A bill imposing the most stringent abortion limit in the nation has been put on hold in Ohio after backers who had defended its constitutionality for almost a year asked for a pile of last-minute language changes.
The leader of the Ohio Senate said Wednesday he was suspending hearings on the bill, which would ban abortions after the first detectable fetal heartbeat, because more than 20 proposed amendments by supporters were creating confusion.
"These eleventh hour revisions only serve to create more uncertainty about a very contentious issue," Republican Senate President Tom Niehaus of New Richmond said in a statement.
Kellie Copeland, executive director of NARAL Pro-Choice Ohio, called the decision a victory for abortion rights supporters. Though there is another year in the two-year legislative session for the attention-grabbing bill to re-emerge, Copeland said the suspension gives opponents more time to talk about the dangers in the bill.
"It's a victory that we weren't defeated today and we live to fight another day," she said.
The so-called heartbeat bill passed the GOP-led Ohio House in June. It had been stalled in the Republican-controlled Senate for months, until initial hearings began last week.
Niehaus did not specify how much time would be needed to weigh the supporter's revisions.

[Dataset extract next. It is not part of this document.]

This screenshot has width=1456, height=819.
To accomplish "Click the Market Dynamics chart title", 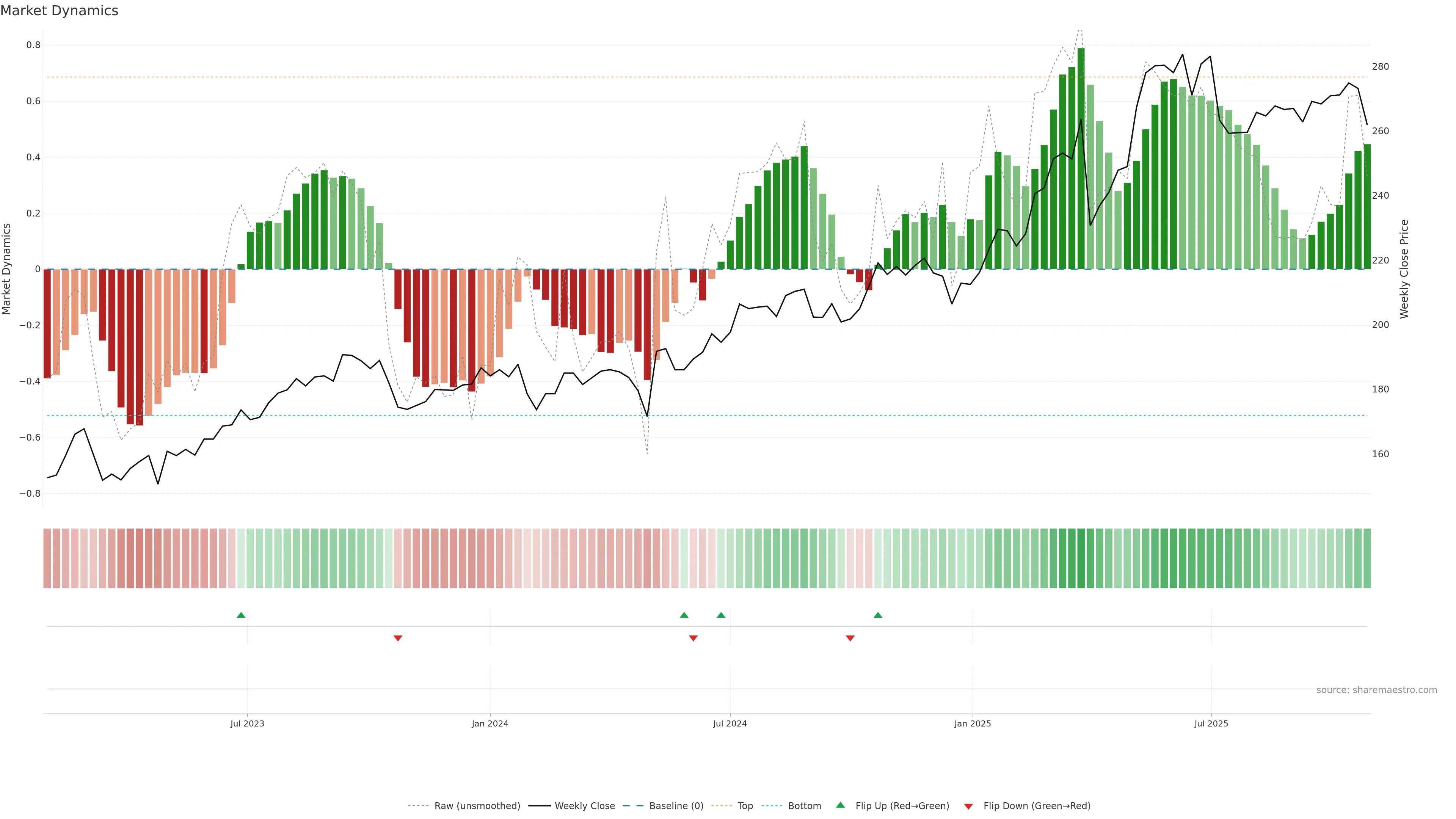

But he said he could not move forward on a bill that "has so far created more confusion than consensus."
Faith2Action President Janet Folger Porter said she will hold Niehaus to his word to get a vote on the bill before the end of the year. Legislative activity for the year was expected to wrap up this week, but she said that could change.
"He suspended it today, but he's president of the Senate and when you're president of the Senate you can have a hearing tomorrow, you can have a hearing next week, you can call a session any time you want," she said. "That's the beauty of having the gavel."
Porter said the changes were "technical cleanup kind of things" that were drafted in response to feedback from Senate meetings and hearings.
"We are supportive of the bill as it came out of the House, but we're also supportive of the Senate's suggestions," she said. "That's how the legislative process works, isn't it?" She said the proposed changes were submitted last week.
The measure would outlaw abortions at the first detectable fetal heartbeat _ sometimes as early as six weeks into pregnancy.
If the bill is enacted, supporters hope to provoke a legal challenge and overturn the U.S. Supreme Court's 1973 Roe v. Wade ruling that legalized abortion in the United States. The ruling upheld a woman's right to an abortion until the fetus is viable outside the womb, usually at 22 to 24 weeks.
The American Civil Liberties Union of Ohio has said it would fight the heartbeat bill in court.
Questions about whether the bill could withstand a challenge before the U.S. Supreme Court have divided those in the state's anti-abortion community, who have had tactical disagreements over how best to quickly limit abortions.
Ohio Right to Life has remained neutral on the bill out of concern the legislation goes too far and that the high court's current justices would strike it down.
Niehaus cited the splintering within the anti-abortion community in his statement.
"We've now heard hours of testimony that indicate a sharp disagreement within the pro-life community over the direction of this bill, and I believe our members need additional time to weigh the arguments," he said.
The suspension of the heartbeat bill hearings came as the Senate cleared another abortion measure that would forbid patients in health exchanges set up by the federal health care overhaul from using taxpayer money to pay for abortions.
In a statement, Ohio Right to Life Society board chairman Marshal Pitchford commended Niehaus for his call to unity among anti-abortion groups.
"The historic number of pro-life measures enacted in 2011 demonstrates that both the Ohio Senate and Ohio House of Representatives stand ready to promote a culture of life in our great state," he said.